Tag Archives: Center for Probing the Nanoscale

Teachers play with crayons while learning about nanotechnology at Stanford University

Stanford University’s Center for Probing the Nanoscale runs a program for middle school science teachers where they, over a period of a week, participate in lectures and more (from the Center’s Summer Institute for Middle School Teachers webpage),

Daily sessions focus on content lectures and inquiry-based modules that explicitly address California’s 5-8th grade physical science content standards. Teachers will also receive a hands-on activity kit with many fun activities that bring nanoscience into the classroom.

  • learn about nanoscience and nanotechnology in simple terms
  • develop and receive hands-on activities targeting CA 5-8th grade science content standards
  • interact with scientists at Stanford University
  • tour research labs and see instruments in action
  • receive a $850 stipend and professional development units ($550 after completion of SIMST, $300 after implementing a nano lesson in the classroom)

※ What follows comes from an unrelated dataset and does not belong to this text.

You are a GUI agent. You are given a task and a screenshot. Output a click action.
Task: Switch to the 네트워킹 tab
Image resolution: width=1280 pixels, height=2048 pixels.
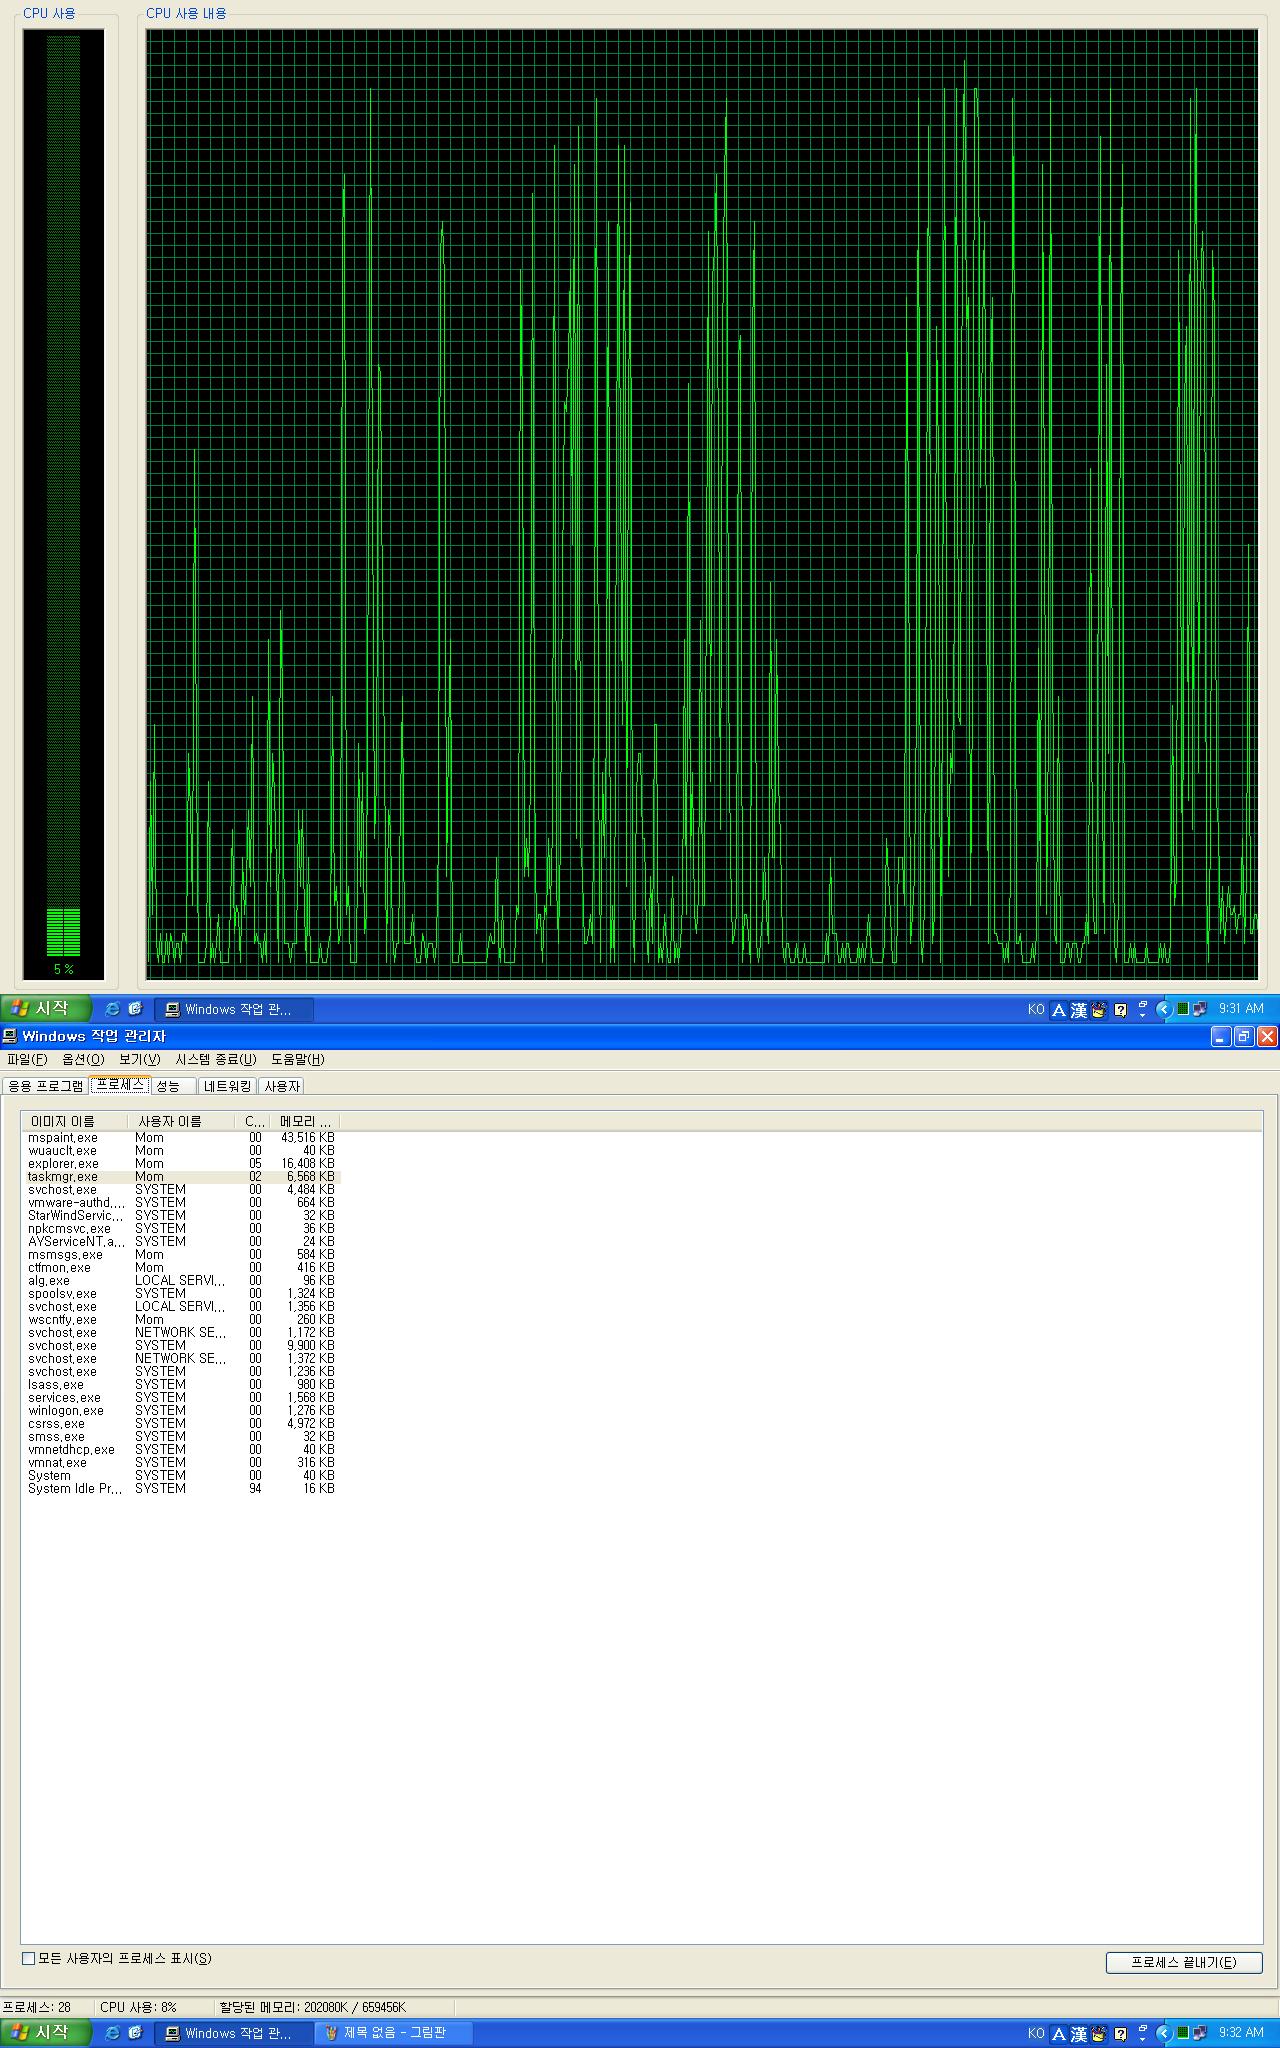(227, 1086)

An Aug. 1, 2013 news item on Azonano provides a description of a “fun activity,”

After a lecture on nanofabrication, Maria Wang, associate director at Stanford’s Center for Probing the Nanoscale, handed out white paper, boxes of colored crayons, thick black crayons and pipette tips. …

Following Wang’s directions, the 13 teachers quickly got to work. Each filled a small square of paper with color, covered the color entirely with several layers of black crayon, then etched a design into the paper by pressing the pipette tip through the black layers to expose a colorful pattern – mimicking the plasma etching they had learned about in the lecture.

“These pipette tips are kind of high tech for this activity, but I think it’s neat to find any opportunity to introduce tools that we use in the lab to you,” Wang told the teachers, who were sitting at small tables in a classroom in the McCullough Building. “You can actually just use a paper clip as a low-cost solution in case you don’t have access to pipette tips.”

Michael Wilson, who teaches sixth-, seventh- and eighth-grade science at Stewart Elementary School in Pinole, Calif., said crayon etching, which is taught in art classes at his school, offered the possibility of injecting a “little science” into an art lesson.

“Now we can say this is why that happens,” said Wilson.

The crayon etching exercise, a demonstration of “top-down fabrication,” was one of a dozen hands-on activities scheduled during the July 22-26 [2013] summer institute.

The July 31, 2013 Stanford Report article by Kathleen J. Sullivan, which originated the news item, explains this program’s raison d’être,

David Goldhaber-Gordon, director of the center [Center for Probing the Nanoscale], said most elementary school students are excited about science, but lose interest or confidence in their ability to do science during the middle school years.

“Middle school science teachers are hungry for both subject area knowledge and for reinvigorating their passion for science,” said Goldhaber-Gordon, a Stanford associate professor of physics. “We select teacher participants primarily from schools with students who are traditionally underrepresented in science. In this way, we hope to impact the lives and decisions of thousands of students each year. More than ever today, as our economy is driven by scientific and technological developments, we need a scientifically literate populace. Middle school is a key time to reach students.”

Interestingly (to me), the center is a joint Stanford University/IBM Corporation project.